* **WHAT TO DO**
**A.** In the passage on team care for late-life depression, how many IMPACT participants were followed in the cost evaluation study, and for how long?
**B.** Extend the passage on team care for late-life depression by writing what comes after its final sentence.

* **EXCERPT TO READ**
Clinical depression affects about 3 million older adults in the United States and is associated with 50 to 70 percent higher health-care expenses, mostly due to an increased use of medical, not mental health, services. In this study, researchers found that adults over 60 who received a year of team care for depression had lower average costs for all of their health care over a four-year period -- about $3,300 less than patients receiving traditional care, even when the cost of the team care treatment is included.

Over the past several years, a multi-center research team has been studying a team care approach called IMPACT (Improving Mood – Promoting Access to Collaborative Treatment for Late Life Depression). The treatment model features a nurse, social worker or psychologist serving as a depression-care manager. This depression-care manager works with the primary care physician and a consulting psychiatrist to care for depressed patients in their primary care clinic.

Previous studies have shown that the IMPACT program provides powerful health benefits, including significantly decreased depression and chronic physical pain, improved physical functioning and better overall quality of life. In this cost evaluation study, 551 IMPACT participants from two large health-care organizations, Group Health Cooperative of Puget Sound and Kaiser Permanente of Southern California, were followed for four years to examine long-term effects of team care on medical costs.

“Study participants assigned to the IMPACT program saw significantly lower total health care costs over four years than patients receiving standard care, and our research shows that this difference was almost certainly due to the IMPACT team-care model,” said Dr. Jurgen Unutzer, professor and vice-chair of psychiatry and director of the IMPACT Implementation Center at the UW. “This research, combined with our other work showing how team care for depression has significant health benefits for older adults, illustrates how important it is for health organizations to consider implementing evidence-based collaborative models of depression care, such as IMPACT.”

The cost of using the IMPACT model of depression care treatment is only about $500 per year for each patient – a modest investment compared to the total medical costs of about $8,000 per year for an older adult with depression. When spread out over an entire population of older adults, the cost of offering IMPACT as a health care benefit amounts to about $1 per person per month.

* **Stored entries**

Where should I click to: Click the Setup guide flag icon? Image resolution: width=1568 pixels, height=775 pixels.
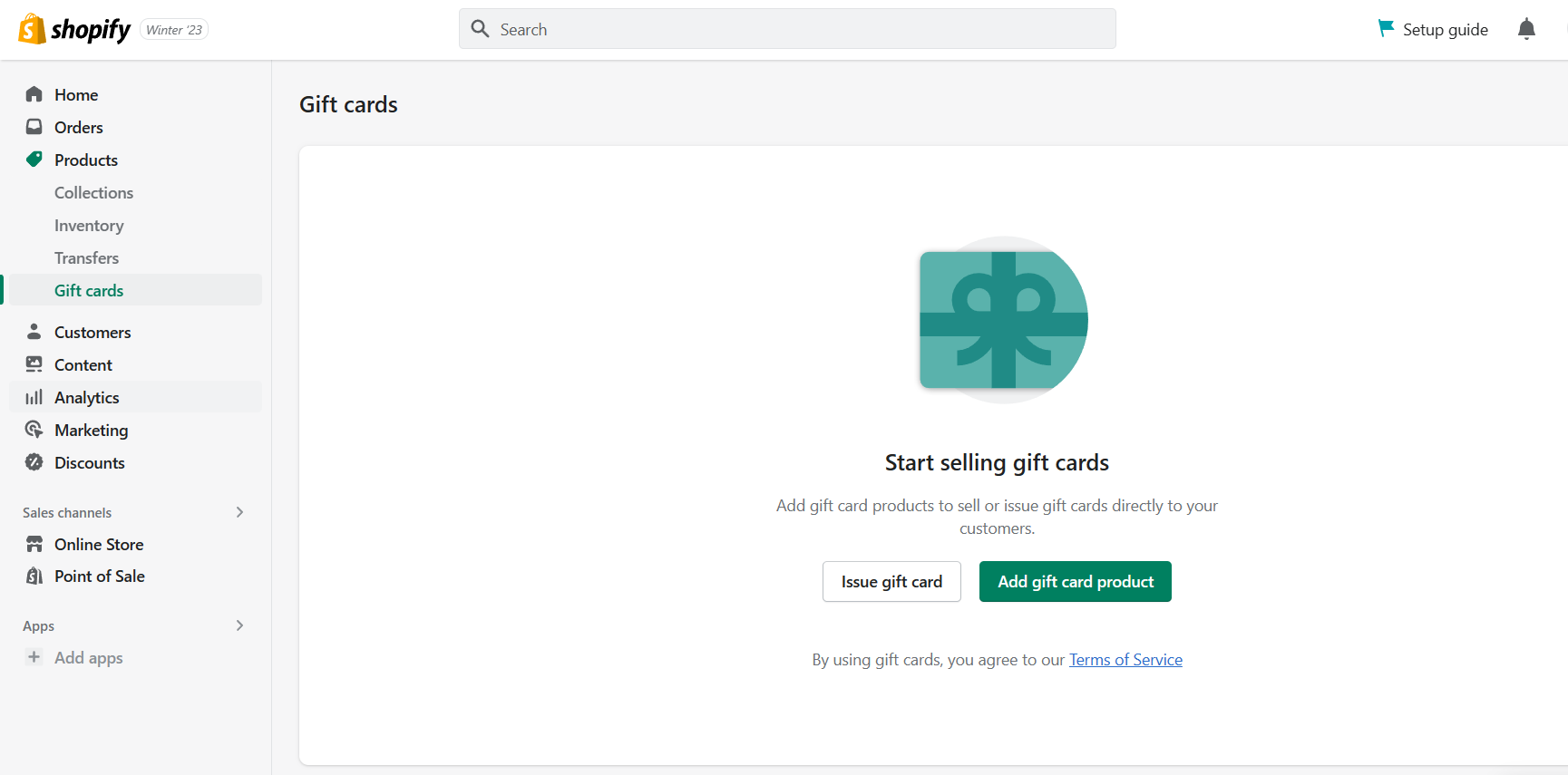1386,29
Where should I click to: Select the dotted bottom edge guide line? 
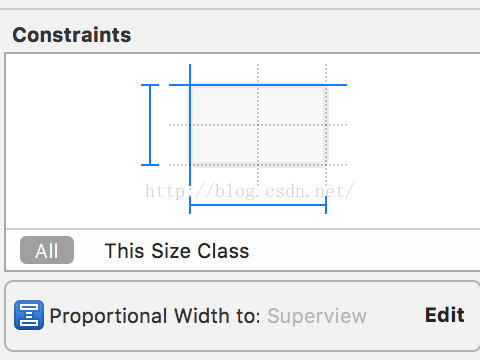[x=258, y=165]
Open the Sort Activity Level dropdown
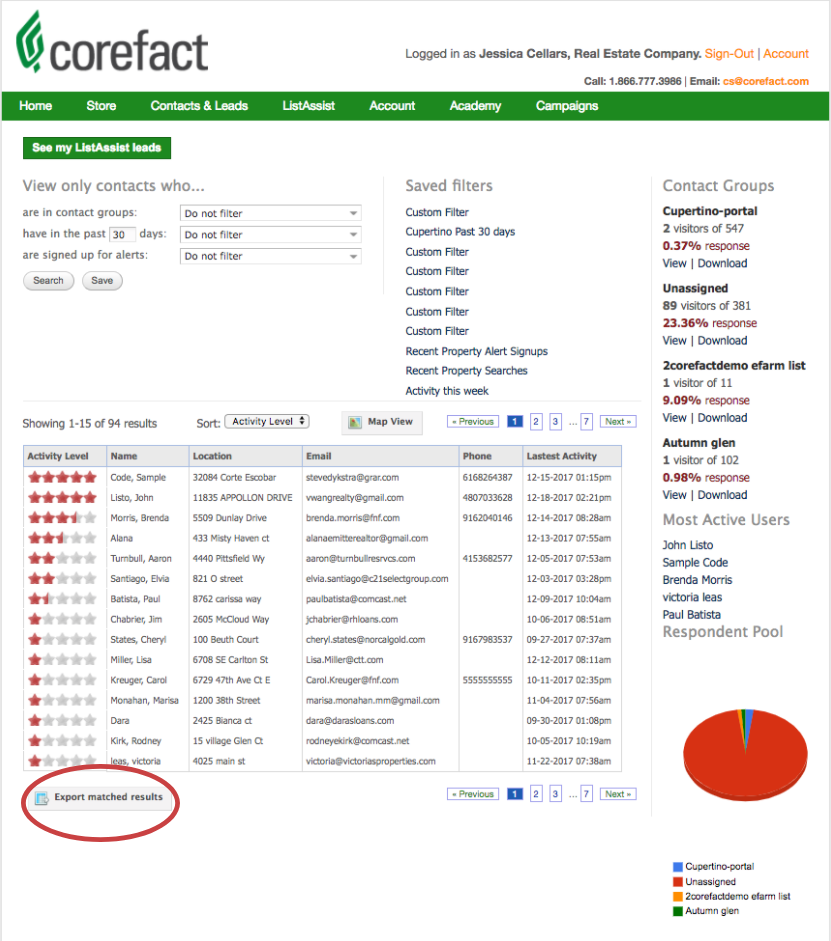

* **OUTPUTS IN ORDER**
**A.** 551 participants were followed for four years.

**B.**
Based on its high effectiveness and cost-effectiveness, several major health organizations have already implemented the IMPACT model for depression care, including Kaiser Permanente of Southern California, which serves more than 3 million people in its 12 regional medical centers. In the Seattle area, Virginia Mason Medical Center will begin rolling out IMPACT to patients in their primary care clinics over the next few months. The John A. Hartford Foundation is supporting the efforts of Unutzer and his colleagues to help these and other health-care systems around the country adapt and implement IMPACT.

A cheaper, more effective method of treating clinical depression in older adults has become more important in recent years, as physicians have learned that the condition affects not only the mental health but also the physical health of millions of patients and helps drive up health-care costs. Studies estimate that 5 to 10 percent of older adults seen in primary care suffer from clinical depression. The condition is associated with a bevy of other medical problems, including more suffering and physical pain, decreases in physical ability and self-care of chronic illnesses, and a high potential for suicide. It also can significantly increase medical costs.

Unfortunately, many older adults don’t seek treatment for depression, and when they do, physicians can sometimes inadvertently delay diagnosis or misdiagnose the condition. Doctors and their patients often share the misconception that depression is a natural consequence of aging. When the condition is successfully diagnosed, patients often do not receive effective, evidence-based treatment with medication, psychotherapy, or a combination of the two. With a team-care program, like IMPACT, may of these barriers can be overcome.